## Exercise description
Reproduce the records below verbatim, from their start through the line containing "Action: pyautogui.click(x=471, y=36)", including that line.

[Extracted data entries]
----

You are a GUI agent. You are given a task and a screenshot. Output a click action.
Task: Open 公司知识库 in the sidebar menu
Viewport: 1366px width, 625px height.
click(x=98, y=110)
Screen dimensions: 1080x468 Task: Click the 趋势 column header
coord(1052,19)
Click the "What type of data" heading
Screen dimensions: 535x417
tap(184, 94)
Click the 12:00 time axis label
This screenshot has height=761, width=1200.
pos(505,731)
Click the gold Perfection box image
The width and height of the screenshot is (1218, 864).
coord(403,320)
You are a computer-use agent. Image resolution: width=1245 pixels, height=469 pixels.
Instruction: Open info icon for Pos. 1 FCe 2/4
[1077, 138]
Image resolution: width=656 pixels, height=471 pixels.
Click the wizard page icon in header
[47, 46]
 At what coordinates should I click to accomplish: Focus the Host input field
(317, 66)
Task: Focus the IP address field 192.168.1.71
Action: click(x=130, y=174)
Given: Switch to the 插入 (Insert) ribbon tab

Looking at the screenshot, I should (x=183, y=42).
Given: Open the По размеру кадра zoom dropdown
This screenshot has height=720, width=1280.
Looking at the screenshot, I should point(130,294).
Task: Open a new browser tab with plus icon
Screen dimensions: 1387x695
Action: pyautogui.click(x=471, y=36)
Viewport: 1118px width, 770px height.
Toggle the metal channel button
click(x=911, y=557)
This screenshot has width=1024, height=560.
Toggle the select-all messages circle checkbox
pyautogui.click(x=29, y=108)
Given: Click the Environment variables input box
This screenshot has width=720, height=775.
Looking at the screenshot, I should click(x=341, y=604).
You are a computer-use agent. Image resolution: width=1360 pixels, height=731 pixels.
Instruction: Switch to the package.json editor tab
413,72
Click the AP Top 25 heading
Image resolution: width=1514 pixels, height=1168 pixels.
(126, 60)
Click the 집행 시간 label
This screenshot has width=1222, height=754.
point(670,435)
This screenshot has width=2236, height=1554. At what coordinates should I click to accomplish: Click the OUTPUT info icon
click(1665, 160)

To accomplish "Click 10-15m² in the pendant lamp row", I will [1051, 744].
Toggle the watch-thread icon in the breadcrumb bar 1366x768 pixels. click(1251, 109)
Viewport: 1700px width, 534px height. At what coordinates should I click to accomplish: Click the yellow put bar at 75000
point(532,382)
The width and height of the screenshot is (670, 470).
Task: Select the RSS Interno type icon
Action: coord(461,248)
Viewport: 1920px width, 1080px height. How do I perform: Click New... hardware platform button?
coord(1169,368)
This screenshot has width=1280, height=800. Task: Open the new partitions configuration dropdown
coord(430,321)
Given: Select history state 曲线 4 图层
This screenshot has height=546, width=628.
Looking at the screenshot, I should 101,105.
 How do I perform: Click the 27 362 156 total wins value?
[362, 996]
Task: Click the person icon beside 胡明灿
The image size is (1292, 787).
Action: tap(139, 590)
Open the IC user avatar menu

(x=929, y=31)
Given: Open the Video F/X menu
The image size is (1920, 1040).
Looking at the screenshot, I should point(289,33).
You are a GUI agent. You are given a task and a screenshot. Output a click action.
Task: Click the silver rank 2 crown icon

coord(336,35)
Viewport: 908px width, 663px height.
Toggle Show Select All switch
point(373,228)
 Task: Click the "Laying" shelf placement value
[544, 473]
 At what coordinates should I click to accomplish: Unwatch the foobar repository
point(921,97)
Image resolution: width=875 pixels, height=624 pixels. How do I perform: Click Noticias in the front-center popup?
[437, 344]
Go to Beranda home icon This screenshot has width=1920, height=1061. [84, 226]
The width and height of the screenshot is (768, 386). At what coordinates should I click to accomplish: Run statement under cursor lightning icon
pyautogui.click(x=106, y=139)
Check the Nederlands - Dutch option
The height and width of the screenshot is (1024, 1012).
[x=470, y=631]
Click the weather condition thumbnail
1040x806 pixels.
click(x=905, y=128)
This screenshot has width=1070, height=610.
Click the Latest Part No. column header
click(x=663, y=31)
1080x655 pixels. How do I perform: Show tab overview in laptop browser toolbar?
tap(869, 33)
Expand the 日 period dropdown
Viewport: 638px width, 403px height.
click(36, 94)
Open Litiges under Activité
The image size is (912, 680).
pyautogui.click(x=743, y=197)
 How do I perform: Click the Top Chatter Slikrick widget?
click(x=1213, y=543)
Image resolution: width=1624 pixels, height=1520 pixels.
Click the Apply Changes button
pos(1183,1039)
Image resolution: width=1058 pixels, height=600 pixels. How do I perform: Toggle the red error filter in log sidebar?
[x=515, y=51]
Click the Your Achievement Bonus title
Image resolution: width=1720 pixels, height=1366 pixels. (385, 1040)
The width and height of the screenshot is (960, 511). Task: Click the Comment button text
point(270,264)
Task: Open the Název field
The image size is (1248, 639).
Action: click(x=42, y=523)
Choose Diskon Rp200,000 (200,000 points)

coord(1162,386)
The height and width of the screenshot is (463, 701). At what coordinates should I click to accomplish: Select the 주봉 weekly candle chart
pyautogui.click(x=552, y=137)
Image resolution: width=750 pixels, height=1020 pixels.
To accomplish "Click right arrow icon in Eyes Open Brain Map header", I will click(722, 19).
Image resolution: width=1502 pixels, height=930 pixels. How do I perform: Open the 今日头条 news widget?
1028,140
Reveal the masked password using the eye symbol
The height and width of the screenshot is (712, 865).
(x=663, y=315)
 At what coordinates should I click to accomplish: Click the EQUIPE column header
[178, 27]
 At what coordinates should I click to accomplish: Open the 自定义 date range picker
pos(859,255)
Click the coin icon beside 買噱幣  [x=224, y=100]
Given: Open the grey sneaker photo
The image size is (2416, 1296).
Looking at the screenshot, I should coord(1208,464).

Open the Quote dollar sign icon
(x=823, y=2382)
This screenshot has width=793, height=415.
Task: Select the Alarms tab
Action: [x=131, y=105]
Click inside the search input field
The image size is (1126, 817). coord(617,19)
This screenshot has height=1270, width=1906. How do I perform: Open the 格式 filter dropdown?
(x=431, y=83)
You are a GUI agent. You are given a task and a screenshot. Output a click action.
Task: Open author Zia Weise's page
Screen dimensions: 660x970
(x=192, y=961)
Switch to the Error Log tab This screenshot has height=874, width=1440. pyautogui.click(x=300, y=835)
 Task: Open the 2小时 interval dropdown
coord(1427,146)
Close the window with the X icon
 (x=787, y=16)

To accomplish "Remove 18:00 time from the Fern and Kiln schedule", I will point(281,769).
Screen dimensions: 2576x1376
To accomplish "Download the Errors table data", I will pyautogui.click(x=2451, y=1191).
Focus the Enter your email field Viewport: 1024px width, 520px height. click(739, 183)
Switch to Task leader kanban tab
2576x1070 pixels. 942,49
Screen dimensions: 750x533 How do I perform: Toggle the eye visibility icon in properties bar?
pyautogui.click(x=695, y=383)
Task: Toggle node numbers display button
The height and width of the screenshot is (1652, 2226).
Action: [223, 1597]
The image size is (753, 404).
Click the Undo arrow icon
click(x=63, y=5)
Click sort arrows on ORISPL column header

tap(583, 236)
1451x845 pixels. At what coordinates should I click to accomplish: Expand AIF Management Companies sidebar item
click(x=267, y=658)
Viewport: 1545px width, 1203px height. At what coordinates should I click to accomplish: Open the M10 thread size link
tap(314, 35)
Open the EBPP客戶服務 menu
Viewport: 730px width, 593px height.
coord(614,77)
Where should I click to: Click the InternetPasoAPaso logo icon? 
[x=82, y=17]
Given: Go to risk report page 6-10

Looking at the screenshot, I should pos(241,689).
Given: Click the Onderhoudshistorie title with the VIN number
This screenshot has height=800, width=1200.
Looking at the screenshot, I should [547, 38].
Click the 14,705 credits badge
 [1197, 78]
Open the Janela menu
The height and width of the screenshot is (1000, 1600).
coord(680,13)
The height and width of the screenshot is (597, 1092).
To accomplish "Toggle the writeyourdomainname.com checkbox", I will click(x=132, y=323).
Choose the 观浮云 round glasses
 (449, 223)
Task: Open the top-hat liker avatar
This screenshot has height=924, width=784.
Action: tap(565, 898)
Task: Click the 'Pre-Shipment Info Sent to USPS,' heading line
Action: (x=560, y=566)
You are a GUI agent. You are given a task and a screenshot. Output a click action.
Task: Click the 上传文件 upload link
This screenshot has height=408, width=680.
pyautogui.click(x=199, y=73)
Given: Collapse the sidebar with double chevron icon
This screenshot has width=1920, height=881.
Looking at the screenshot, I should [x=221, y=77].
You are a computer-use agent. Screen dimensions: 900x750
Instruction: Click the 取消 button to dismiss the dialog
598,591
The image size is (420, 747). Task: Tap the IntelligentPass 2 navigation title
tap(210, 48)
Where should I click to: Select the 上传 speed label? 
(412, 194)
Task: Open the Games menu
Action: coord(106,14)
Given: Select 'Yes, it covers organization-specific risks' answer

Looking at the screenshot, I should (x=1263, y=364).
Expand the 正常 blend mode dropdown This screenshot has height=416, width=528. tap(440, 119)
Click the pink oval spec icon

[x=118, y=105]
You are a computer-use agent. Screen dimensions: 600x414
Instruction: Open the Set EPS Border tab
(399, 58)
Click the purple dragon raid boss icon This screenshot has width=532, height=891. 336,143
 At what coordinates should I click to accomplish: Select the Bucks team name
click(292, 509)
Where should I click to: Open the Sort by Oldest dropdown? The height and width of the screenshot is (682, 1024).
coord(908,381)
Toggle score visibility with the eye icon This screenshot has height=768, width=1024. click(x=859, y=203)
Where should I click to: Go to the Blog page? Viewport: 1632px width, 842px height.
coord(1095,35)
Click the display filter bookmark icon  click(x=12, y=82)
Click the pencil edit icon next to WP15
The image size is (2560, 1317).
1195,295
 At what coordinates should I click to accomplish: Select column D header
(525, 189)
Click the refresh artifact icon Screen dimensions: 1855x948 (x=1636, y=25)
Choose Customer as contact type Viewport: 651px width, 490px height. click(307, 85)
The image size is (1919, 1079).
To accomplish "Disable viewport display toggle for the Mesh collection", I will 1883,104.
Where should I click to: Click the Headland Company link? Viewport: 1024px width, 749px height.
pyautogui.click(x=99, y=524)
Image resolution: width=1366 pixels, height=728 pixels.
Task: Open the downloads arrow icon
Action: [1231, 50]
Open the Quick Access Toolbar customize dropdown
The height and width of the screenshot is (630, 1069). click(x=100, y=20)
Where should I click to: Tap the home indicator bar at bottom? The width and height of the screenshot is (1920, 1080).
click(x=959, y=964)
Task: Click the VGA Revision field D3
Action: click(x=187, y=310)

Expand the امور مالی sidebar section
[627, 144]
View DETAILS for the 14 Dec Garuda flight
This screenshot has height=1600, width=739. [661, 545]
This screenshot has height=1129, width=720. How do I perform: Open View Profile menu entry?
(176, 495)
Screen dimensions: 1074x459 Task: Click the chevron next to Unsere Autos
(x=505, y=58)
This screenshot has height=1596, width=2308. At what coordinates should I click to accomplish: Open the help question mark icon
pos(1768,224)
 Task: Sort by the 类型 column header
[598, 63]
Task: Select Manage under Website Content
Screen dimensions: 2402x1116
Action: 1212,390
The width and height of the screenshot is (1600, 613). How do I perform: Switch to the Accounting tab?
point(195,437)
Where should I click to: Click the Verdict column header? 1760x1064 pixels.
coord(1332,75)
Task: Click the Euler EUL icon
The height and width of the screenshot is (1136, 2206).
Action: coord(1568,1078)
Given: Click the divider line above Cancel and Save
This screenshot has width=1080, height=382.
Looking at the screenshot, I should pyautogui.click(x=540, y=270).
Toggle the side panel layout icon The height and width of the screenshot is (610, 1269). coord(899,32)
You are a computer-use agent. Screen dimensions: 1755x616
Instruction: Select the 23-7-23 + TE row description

----

## Reply to the exercise
You are a GUI agent. You are given a task and a screenshot. Output a click action.
Task: Open 公司知识库 in the sidebar menu
Viewport: 1366px width, 625px height.
click(x=98, y=110)
Screen dimensions: 1080x468 Task: Click the 趋势 column header
coord(1052,19)
Click the "What type of data" heading
Screen dimensions: 535x417
tap(184, 94)
Click the 12:00 time axis label
This screenshot has height=761, width=1200.
pos(505,731)
Click the gold Perfection box image
The width and height of the screenshot is (1218, 864).
coord(403,320)
You are a computer-use agent. Image resolution: width=1245 pixels, height=469 pixels.
Instruction: Open info icon for Pos. 1 FCe 2/4
[1077, 138]
Image resolution: width=656 pixels, height=471 pixels.
Click the wizard page icon in header
[47, 46]
 At what coordinates should I click to accomplish: Focus the Host input field
(317, 66)
Task: Focus the IP address field 192.168.1.71
Action: click(x=130, y=174)
Given: Switch to the 插入 (Insert) ribbon tab

Looking at the screenshot, I should (x=183, y=42).
Given: Open the По размеру кадра zoom dropdown
This screenshot has height=720, width=1280.
Looking at the screenshot, I should point(130,294).
Task: Open a new browser tab with plus icon
Screen dimensions: 1387x695
Action: pyautogui.click(x=471, y=36)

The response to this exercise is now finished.